You need to call mbedtls_ctr_drbg_reseed() see programs/ssl/ssl_fork_server.c in the mbedtls sources.

I've added the call to ssh_reseed to ssh_reseed.
Thanks for the help, I was tired and somehow misunderstood that the problem appeared with threads and not processes last time.

There is also a typo in the previous commit, the message states that a TODO for ed25519 was added instead of ECDSA.
I've tried to find how to edit commit messages with arcanist, however I couldn't find anything. However, apparently arc erases all commits during the review of the patch and commits the whole revision with the first revision message, so the typo won't be in the commit message in that case.

Sorry for any arc workflow mistakes I made, I still find it somewhat confusing at times.

I'll rebase on master and start working on ECDSA comparison if the known_hosts documentation is ok now.

asn added a comment.Dec 12 2017, 9:37 AM

This looks fine now. However it needs rebasing on master!
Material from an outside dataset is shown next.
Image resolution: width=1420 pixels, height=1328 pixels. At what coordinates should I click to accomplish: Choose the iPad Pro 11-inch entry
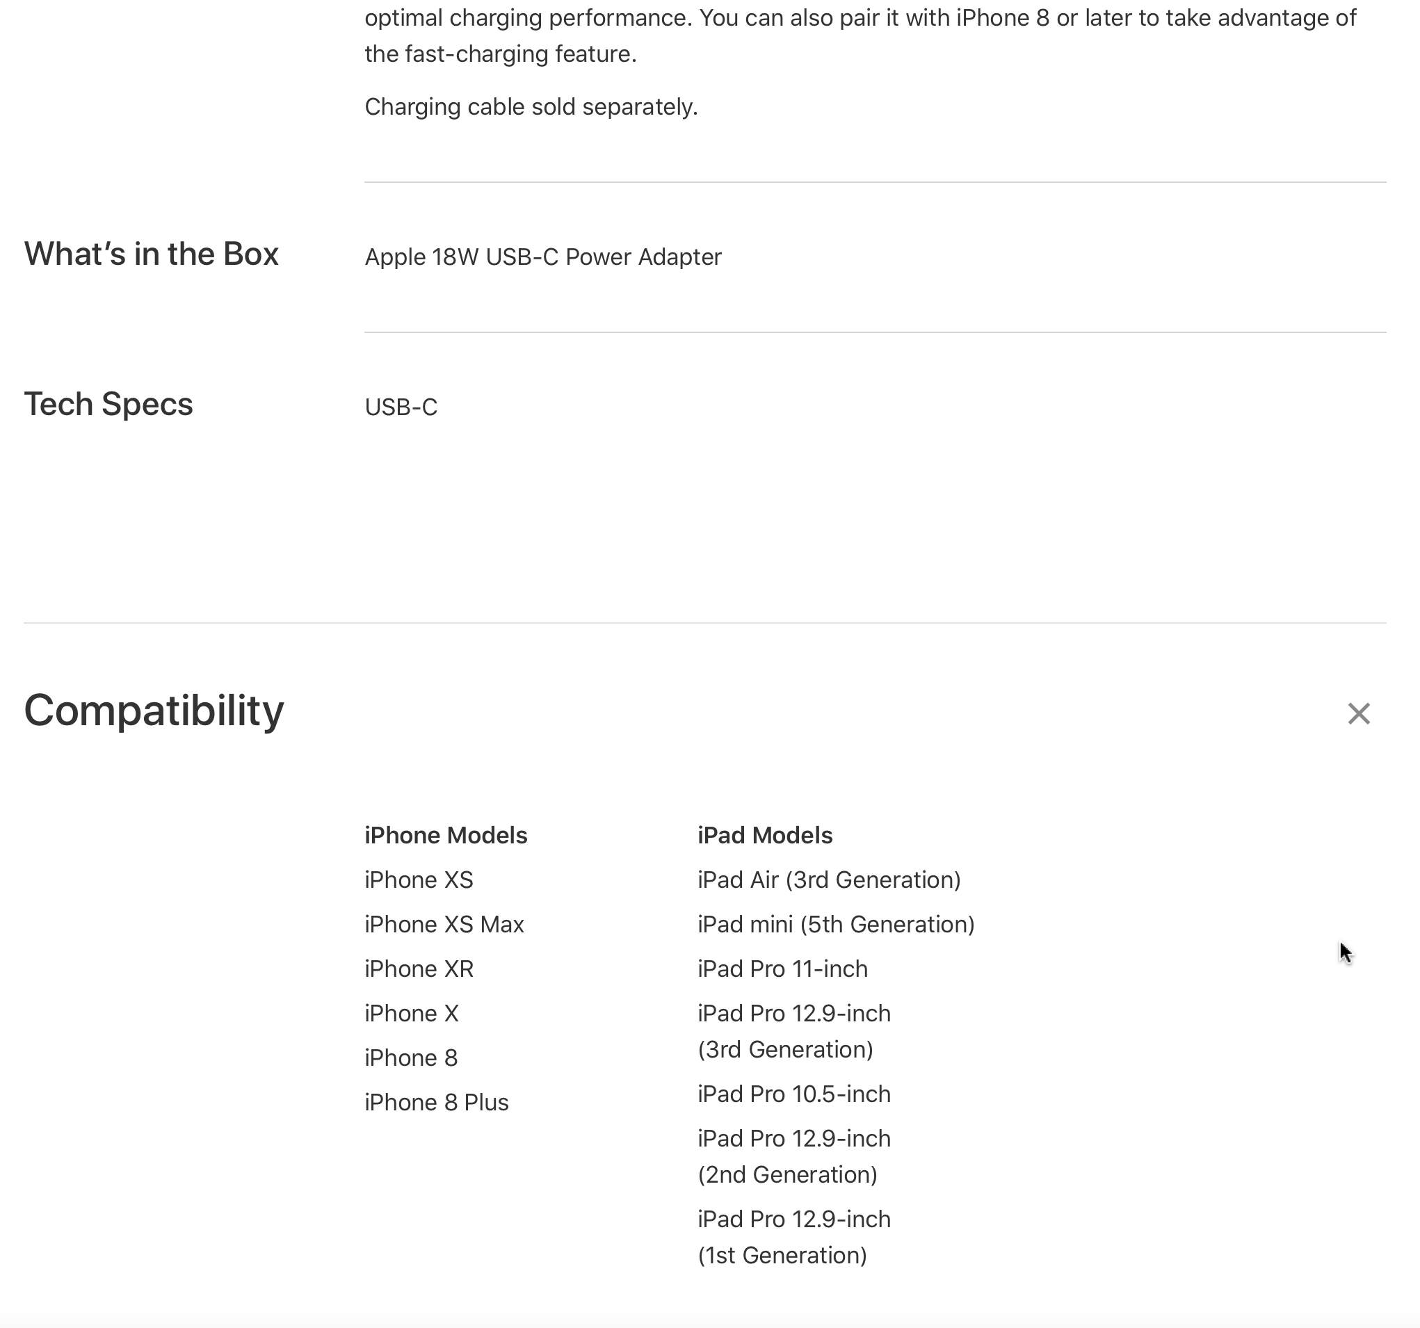pyautogui.click(x=782, y=969)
jvijtiuk updated this revision to Diff 33.Dec 21 2017, 1:39 PM

Rebased onto master and fixed conflicts that appeared.

Fixed a bug that was revealed when fixing conflicts, where nistp256 was always used for ECDH when using mbedTLS, even if other curves were selected.
Removed make_ecpoint hack from src/pki_mbedcrypto.c, since mbedtls_ecp_point_write_binary actually has a way of signaling whether the destination buffer is too small.

asn added a comment.Dec 21 2017, 3:13 PM

I've just commited a bigger patchset upstream. I think you need to rebase again. Sorry :-)

jvijtiuk updated this revision to Diff 34.EditedWed, Dec 27, 4:24 PM

I have rebased onto master again, and fixed the new conflicts that appeared.

asn accepted this revision.Thu, Dec 28, 11:15 AM

I think we are good to go. Thanks for your contributions!

This revision is now accepted and ready to land.Thu, Dec 28, 11:15 AM
Closed by commit rLIBSSHfd4e7b9b42df: add mbedtls crypto support (authored by jvijtiuk, committed by asn). · Explain Why
This revision was automatically updated to reflect the committed changes.
This revision was automatically updated to reflect the committed changes.